INFORMATION PROVIDED section start
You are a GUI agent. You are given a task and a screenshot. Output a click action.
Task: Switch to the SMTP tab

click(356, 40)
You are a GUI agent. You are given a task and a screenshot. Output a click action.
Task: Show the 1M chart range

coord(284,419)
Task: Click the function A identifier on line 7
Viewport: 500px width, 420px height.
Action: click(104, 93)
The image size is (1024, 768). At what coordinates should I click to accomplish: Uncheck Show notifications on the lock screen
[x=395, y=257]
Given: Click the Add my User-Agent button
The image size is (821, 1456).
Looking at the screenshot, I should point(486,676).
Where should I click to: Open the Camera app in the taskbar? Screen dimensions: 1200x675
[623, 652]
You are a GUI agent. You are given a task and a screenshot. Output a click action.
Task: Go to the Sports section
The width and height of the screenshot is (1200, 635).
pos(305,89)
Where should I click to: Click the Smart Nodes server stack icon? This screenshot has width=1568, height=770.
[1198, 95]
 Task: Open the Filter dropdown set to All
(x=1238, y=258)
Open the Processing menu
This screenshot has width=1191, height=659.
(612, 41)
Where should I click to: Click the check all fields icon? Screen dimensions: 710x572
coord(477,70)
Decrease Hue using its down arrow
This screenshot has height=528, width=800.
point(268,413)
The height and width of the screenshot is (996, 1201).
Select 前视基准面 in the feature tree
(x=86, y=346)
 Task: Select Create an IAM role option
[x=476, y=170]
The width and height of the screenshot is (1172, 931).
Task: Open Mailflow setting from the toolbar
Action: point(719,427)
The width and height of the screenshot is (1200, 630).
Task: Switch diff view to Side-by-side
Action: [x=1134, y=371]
INFORMATION PROVIDED section end
A word-for-word copy of the lines above from the one with "Open the Processing menu" through the one with "The height and", inclusive, is the only output wanted.

§ WRITTEN SOLUTION:
Open the Processing menu
This screenshot has width=1191, height=659.
(612, 41)
Where should I click to: Click the check all fields icon? Screen dimensions: 710x572
coord(477,70)
Decrease Hue using its down arrow
This screenshot has height=528, width=800.
point(268,413)
The height and width of the screenshot is (996, 1201).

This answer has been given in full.